Colonel Tigh: (pointing at a model of a Cylon basestar in the pilots barracks) She carries three hundred fighters. Has two long range mega pulsars... here... and here. And over a hundred defensive laser turrets. She's an orbiting killer… capable of destroying ever ship we have… including the Galactica.

Starbuck: (to Boomer) That's what I like about the Colonel... his optimism.

Sheba: (to Apollo) Did you ever think about the fact that maybe two people who snap at each other for no reason are doing it to avoid their real feelings? I've thought about it quite a bit. (She gently kisses him)

Starbuck: (to Cassiopea) Yes! I do understand! I just don't see the sense in dwelling on what might go wrong! It's a lousy way to live. (She stares at him a beat, then they embrace and kiss.) I'll be back… I promise.

Cassiopea: (crying) If you're not... I'll kill you.

Boomer: Whatever happens, don't lose that transmitter. It's the only way we'll be able to tell you from the Cylons.

Starbuck: Well, if we do, we'll just waggle our wings.

Boomer: You would.

(In the Celestial dome as Starbuck and Apollo's Cylon raider takes off)

Cassiopea: Why did I ever have to fall in love with a warrior?

Sheba: I don't know.

(As a Cylon raider approaches the Galactica)

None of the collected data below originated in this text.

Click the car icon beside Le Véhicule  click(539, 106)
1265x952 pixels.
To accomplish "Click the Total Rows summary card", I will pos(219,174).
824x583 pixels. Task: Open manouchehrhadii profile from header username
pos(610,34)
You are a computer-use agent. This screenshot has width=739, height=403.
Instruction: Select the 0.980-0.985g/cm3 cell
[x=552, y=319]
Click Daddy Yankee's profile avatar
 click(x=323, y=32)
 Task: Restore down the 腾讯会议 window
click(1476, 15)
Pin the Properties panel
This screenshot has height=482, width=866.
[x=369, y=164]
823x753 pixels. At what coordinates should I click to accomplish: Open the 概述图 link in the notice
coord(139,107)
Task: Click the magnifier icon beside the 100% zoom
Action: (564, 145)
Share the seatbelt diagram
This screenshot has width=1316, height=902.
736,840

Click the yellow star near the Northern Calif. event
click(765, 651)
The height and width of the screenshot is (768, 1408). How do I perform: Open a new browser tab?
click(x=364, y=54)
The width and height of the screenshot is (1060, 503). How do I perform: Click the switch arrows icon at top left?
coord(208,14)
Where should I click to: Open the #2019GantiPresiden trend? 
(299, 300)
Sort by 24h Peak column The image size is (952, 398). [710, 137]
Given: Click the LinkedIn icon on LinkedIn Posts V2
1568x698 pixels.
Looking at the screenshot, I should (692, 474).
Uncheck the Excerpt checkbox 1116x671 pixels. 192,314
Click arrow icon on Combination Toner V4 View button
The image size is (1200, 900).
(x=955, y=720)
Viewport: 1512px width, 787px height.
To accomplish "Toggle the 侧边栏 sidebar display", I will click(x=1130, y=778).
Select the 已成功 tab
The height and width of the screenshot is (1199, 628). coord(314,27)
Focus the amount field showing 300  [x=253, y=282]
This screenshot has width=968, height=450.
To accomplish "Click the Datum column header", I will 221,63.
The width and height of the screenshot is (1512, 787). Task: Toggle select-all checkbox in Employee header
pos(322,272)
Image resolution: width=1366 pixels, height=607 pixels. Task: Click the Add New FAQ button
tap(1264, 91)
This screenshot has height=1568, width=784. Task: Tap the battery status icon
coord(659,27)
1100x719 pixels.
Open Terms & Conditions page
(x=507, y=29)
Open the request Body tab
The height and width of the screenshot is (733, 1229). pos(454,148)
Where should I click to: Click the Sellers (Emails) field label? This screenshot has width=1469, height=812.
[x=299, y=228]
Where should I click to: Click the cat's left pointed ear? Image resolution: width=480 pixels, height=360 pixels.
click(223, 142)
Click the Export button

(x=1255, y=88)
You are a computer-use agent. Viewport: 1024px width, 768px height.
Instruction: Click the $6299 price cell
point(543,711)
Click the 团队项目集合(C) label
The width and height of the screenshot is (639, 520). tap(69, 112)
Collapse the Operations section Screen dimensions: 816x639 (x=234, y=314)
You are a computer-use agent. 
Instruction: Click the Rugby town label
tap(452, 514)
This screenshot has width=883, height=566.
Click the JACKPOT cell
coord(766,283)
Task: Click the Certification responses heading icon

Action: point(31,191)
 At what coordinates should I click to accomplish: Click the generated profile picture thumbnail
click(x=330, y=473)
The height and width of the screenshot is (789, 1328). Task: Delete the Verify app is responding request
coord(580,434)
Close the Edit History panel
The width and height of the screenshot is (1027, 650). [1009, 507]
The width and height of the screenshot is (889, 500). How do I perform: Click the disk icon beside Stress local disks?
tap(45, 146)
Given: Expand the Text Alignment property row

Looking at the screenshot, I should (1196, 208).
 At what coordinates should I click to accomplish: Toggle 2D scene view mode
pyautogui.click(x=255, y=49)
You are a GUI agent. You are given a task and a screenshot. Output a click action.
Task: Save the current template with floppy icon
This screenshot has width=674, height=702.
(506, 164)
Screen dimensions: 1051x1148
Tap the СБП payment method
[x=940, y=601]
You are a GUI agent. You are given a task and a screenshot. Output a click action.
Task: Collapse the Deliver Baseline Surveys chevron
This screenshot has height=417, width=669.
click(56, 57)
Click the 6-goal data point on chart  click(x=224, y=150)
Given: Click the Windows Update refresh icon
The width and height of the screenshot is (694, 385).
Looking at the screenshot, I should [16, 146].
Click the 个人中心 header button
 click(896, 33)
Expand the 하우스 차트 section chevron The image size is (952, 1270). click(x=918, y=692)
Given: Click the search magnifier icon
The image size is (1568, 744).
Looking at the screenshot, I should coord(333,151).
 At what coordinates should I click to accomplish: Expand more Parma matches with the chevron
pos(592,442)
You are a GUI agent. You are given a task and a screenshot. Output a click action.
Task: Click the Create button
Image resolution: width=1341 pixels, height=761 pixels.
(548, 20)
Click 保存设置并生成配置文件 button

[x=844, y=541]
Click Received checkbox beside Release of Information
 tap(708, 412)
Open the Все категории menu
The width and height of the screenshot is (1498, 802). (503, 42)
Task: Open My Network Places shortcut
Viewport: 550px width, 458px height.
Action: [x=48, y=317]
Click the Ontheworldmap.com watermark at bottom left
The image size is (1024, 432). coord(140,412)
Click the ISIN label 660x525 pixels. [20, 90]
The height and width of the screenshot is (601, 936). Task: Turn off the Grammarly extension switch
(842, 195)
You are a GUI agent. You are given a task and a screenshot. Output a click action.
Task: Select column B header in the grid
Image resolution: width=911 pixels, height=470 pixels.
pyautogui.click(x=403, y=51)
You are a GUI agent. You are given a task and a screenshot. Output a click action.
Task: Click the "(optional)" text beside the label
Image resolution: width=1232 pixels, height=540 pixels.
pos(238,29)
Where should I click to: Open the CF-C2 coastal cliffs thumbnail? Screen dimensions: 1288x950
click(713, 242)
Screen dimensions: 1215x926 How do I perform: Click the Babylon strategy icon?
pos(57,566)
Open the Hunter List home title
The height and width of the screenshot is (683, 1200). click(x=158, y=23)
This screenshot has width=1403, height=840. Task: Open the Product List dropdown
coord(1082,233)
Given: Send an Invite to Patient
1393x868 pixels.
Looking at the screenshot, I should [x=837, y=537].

Boomer: No! Don't fire! It's them!

Adama: How do you know?

Boomer: (smiling) They're waggling!

Tigh: (bewildered) Waggling?

To sum it all up, The Hand of God is the best episode of Battlestar Galactica. It works wonderful as a season finale, but as a series finale? Unfortunately not. While a great story, it does not provide any kind of closure to the Galactica's quest to find the lost Thirteenth Tribe of the planet Earth. What it does do, more than any other episode save War Of The Gods, is show the incredible potential that Battlestar Galactica had as a series. It helps the viewer to imagine the incredible spectrum of stories that could have been written had the writers been given more time to develop scripts or, even better, if the network had went with Glen Larson's original proposal to do a series of movies before making it a weekly series.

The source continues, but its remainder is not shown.